Find the line containing "Image resolution: width=718" in the listing below. Repeat it exactly, along with each following line up to and including the one containing "Given: Click the question".

[Opening Dataset excerpts section]

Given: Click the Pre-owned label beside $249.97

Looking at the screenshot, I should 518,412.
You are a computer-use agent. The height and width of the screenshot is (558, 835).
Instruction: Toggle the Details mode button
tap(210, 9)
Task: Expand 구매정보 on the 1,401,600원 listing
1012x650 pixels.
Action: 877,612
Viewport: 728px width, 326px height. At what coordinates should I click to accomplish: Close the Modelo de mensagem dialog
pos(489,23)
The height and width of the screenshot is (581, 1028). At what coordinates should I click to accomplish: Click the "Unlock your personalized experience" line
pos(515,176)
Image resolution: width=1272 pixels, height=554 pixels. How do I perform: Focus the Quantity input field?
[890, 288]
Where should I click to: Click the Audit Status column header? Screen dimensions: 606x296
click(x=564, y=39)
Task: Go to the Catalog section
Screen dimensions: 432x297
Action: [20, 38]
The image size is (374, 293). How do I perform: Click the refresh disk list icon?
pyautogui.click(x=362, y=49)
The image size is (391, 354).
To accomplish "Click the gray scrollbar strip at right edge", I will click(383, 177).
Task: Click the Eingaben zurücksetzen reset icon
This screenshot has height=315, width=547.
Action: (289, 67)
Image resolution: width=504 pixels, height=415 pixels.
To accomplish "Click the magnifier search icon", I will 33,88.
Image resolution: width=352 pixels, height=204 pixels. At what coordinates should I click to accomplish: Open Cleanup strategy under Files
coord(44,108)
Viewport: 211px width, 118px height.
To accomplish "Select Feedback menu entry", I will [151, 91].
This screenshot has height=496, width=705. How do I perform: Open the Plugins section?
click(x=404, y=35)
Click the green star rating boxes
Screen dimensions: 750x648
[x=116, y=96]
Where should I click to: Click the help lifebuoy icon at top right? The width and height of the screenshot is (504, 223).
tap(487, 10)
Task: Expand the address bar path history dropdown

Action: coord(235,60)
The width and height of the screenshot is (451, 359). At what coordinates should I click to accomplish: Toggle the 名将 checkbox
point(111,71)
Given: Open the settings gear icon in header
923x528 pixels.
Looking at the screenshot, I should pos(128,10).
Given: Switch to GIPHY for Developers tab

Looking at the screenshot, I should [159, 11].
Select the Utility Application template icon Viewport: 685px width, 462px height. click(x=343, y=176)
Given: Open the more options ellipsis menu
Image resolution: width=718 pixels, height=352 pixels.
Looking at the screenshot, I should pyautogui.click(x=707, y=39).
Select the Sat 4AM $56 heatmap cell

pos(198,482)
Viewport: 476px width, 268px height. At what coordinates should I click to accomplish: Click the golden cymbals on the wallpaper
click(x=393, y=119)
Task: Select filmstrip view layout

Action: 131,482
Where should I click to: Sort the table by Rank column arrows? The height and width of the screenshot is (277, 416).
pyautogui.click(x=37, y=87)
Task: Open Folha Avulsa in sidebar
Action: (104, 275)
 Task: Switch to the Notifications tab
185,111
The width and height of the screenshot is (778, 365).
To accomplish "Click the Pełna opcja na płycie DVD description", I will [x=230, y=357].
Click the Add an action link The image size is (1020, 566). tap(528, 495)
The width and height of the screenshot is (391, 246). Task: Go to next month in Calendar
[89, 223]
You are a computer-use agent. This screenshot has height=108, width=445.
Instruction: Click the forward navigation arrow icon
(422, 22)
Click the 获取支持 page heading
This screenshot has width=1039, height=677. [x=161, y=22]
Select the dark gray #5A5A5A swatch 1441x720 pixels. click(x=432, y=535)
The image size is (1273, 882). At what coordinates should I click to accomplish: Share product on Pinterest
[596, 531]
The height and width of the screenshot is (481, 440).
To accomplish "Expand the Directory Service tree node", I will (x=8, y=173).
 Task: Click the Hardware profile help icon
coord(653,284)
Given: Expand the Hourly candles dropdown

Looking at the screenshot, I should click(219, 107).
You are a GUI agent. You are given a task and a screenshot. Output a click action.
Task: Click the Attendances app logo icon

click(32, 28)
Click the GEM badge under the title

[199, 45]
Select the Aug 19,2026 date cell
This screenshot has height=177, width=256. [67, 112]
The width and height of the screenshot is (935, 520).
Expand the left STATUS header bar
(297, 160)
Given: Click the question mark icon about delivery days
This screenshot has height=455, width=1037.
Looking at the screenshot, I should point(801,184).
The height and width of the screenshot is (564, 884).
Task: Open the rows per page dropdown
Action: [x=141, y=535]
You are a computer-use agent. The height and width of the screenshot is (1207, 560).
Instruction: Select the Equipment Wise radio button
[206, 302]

[Closing Dataset excerpts section]

## Your response
Image resolution: width=718 pixels, height=352 pixels.
Looking at the screenshot, I should pyautogui.click(x=707, y=39).
Select the Sat 4AM $56 heatmap cell

pos(198,482)
Viewport: 476px width, 268px height. At what coordinates should I click to accomplish: Click the golden cymbals on the wallpaper
click(x=393, y=119)
Task: Select filmstrip view layout

Action: 131,482
Where should I click to: Sort the table by Rank column arrows? The height and width of the screenshot is (277, 416).
pyautogui.click(x=37, y=87)
Task: Open Folha Avulsa in sidebar
Action: (104, 275)
 Task: Switch to the Notifications tab
185,111
The width and height of the screenshot is (778, 365).
To accomplish "Click the Pełna opcja na płycie DVD description", I will [x=230, y=357].
Click the Add an action link The image size is (1020, 566). tap(528, 495)
The width and height of the screenshot is (391, 246). Task: Go to next month in Calendar
[89, 223]
You are a computer-use agent. This screenshot has height=108, width=445.
Instruction: Click the forward navigation arrow icon
(422, 22)
Click the 获取支持 page heading
This screenshot has width=1039, height=677. [x=161, y=22]
Select the dark gray #5A5A5A swatch 1441x720 pixels. click(x=432, y=535)
The image size is (1273, 882). At what coordinates should I click to accomplish: Share product on Pinterest
[596, 531]
The height and width of the screenshot is (481, 440).
To accomplish "Expand the Directory Service tree node", I will (x=8, y=173).
 Task: Click the Hardware profile help icon
coord(653,284)
Given: Expand the Hourly candles dropdown

Looking at the screenshot, I should click(219, 107).
You are a GUI agent. You are given a task and a screenshot. Output a click action.
Task: Click the Attendances app logo icon

click(32, 28)
Click the GEM badge under the title

[199, 45]
Select the Aug 19,2026 date cell
This screenshot has height=177, width=256. [67, 112]
The width and height of the screenshot is (935, 520).
Expand the left STATUS header bar
(297, 160)
Given: Click the question mark icon about delivery days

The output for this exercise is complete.